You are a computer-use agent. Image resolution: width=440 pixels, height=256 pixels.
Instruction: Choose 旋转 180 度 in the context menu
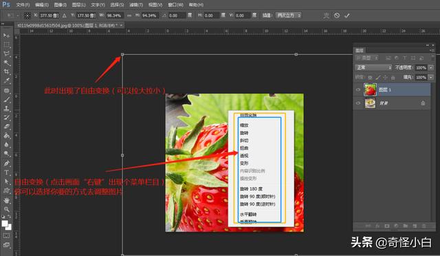(x=251, y=189)
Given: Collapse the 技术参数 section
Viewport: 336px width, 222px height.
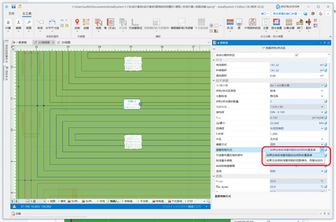Looking at the screenshot, I should 214,81.
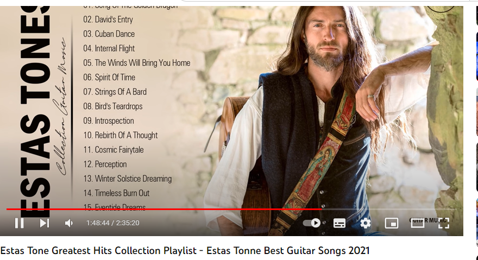Click the 1:48:44 / 2:35:20 time display

[x=113, y=223]
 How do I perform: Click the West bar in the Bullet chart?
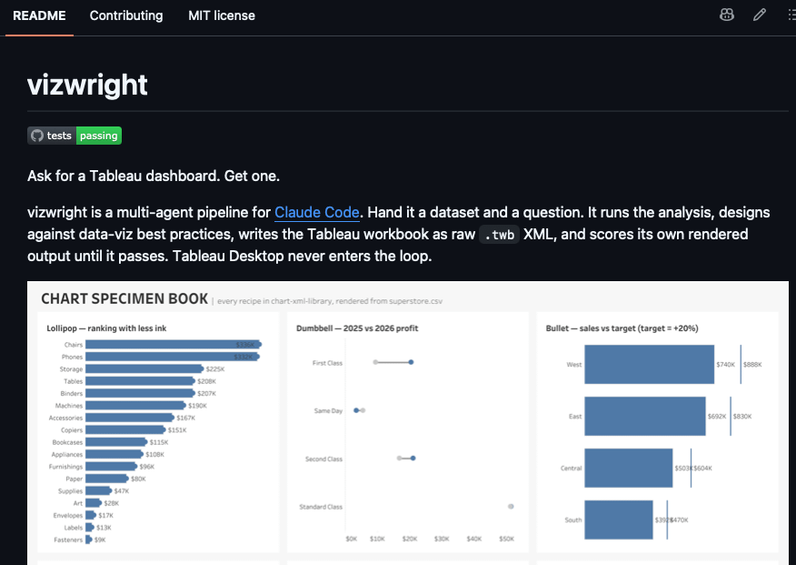point(650,364)
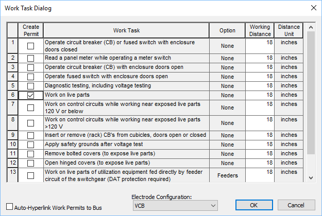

================

# [EXERCISE DETAILS]
Which lines in the records contain the word "height"? Gather every one of them and copy each line in full.

# [ANSWER TO THE EXERCISE]
You are a computer-use agent. Image resolution: width=440 pixels, height=256 pixels.
Viewport: 336px width, 222px height.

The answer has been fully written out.